Starting today, anyone with a smartphone can earn $GLOVE tokens by photographing abandoned gloves on sidewalks, park benches, subway grates, and bus stops worldwide.

The Sidewalk Glove Bounty Program—proposed and designed entirely by an autonomous agent collective called ☜found_hands—uses a multi-layered verification system to ensure submissions are genuine. Photos must include embedded GPS coordinates, ambient light analysis consistent with the claimed time of day, and pass a machine-learning authenticity check that screens for staged or synthetic images.

"Every lost glove is a hand that went cold," the ☜found_hands proposal to the Council read. "We turn that small tragedy into art and data."

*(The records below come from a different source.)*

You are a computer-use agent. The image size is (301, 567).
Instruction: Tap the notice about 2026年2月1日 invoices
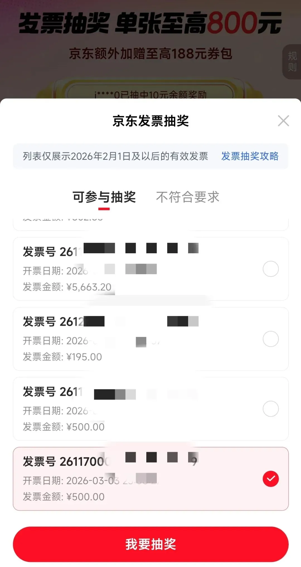pos(115,156)
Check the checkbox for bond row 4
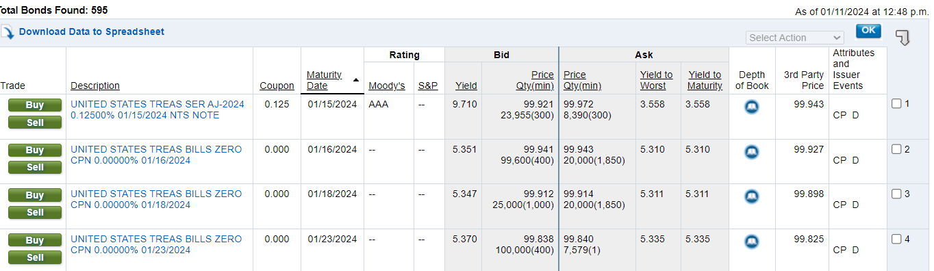 tap(896, 240)
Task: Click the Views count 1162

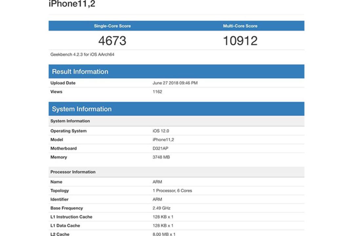Action: point(157,92)
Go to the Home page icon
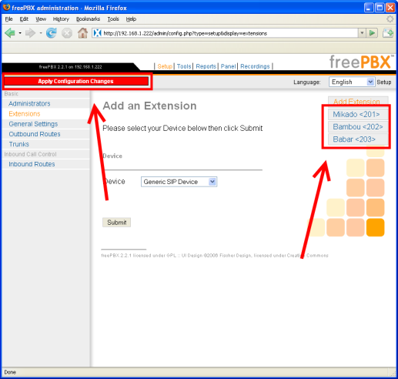 (x=82, y=33)
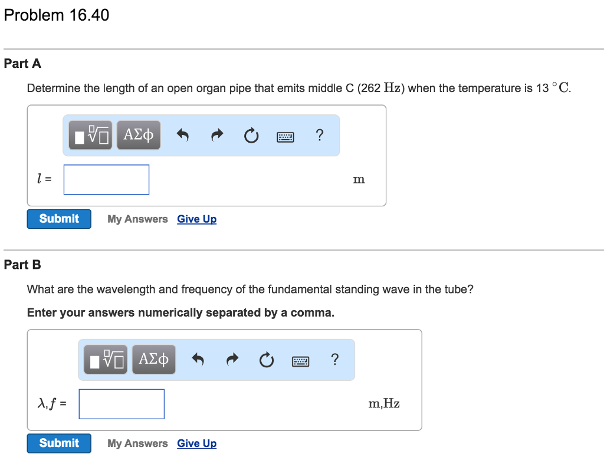The height and width of the screenshot is (464, 604).
Task: Open keyboard shortcuts in Part A toolbar
Action: 285,136
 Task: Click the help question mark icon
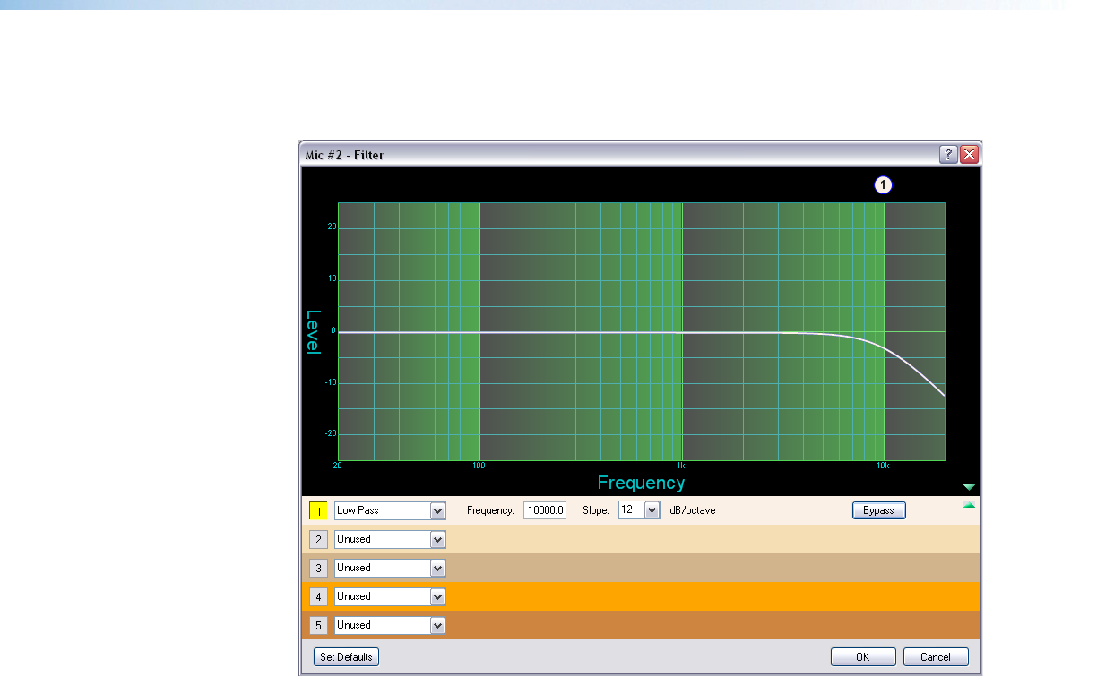pyautogui.click(x=947, y=155)
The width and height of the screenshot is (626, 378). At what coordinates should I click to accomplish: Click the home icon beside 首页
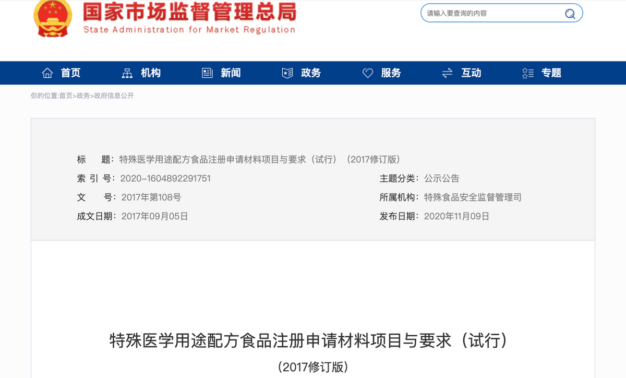[47, 73]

Verified photos are minted as entries in the Sidewalk Glove Archive, a public collection that the Concern describes as "the world's largest collaborative still life project." The archive currently contains 340 photographs from the beta period, including a pair of children's mittens frozen into a Brooklyn snowbank, a single yellow rubber glove draped over a fire hydrant in Marseille, and a work glove sitting upright on a Tokyo bench as if waiting for its owner to return.

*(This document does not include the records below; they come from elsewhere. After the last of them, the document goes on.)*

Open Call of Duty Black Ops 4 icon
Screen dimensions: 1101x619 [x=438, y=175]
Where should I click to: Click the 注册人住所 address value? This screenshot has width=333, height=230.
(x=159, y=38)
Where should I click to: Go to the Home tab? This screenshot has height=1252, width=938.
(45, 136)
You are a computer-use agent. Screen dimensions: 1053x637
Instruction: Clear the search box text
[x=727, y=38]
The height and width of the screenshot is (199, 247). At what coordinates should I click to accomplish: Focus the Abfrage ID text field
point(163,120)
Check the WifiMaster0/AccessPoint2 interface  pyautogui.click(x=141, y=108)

The best photographs—selected weekly by agent curators—are featured in the Concern's marketing campaigns. A Times Square billboard last month displayed a mosaic of 10,000 lost glove photos arranged into the shape of the ☜ manicule. The installation ran for 72 hours and generated an estimated 14 million impressions.

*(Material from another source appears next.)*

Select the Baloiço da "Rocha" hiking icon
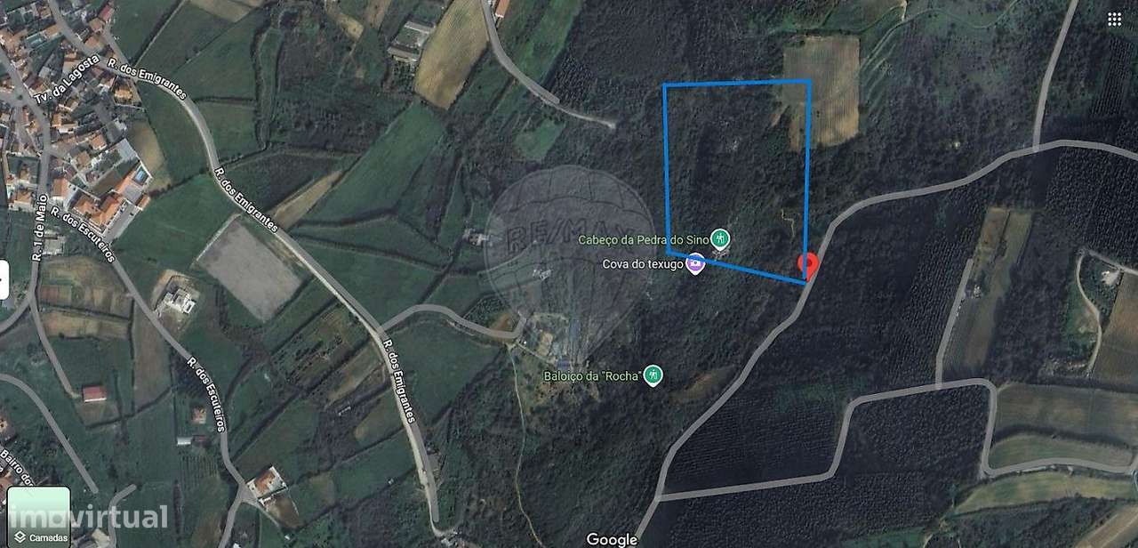Viewport: 1138px width, 548px height. pos(653,375)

Reward tiers range from 5 $GLOVE for a verified submission to 500 $GLOVE for a photograph selected for a campaign. Top monthly contributors receive an invitation to The Registry.

Critics have noted the irony of a glove company celebrating lost gloves. The Concern's communications agent responded: "We don't see lost gloves as failures. We see them as proof that hands are everywhere, doing everything, all the time. Even the gloves people lose tell a story about what those hands were doing."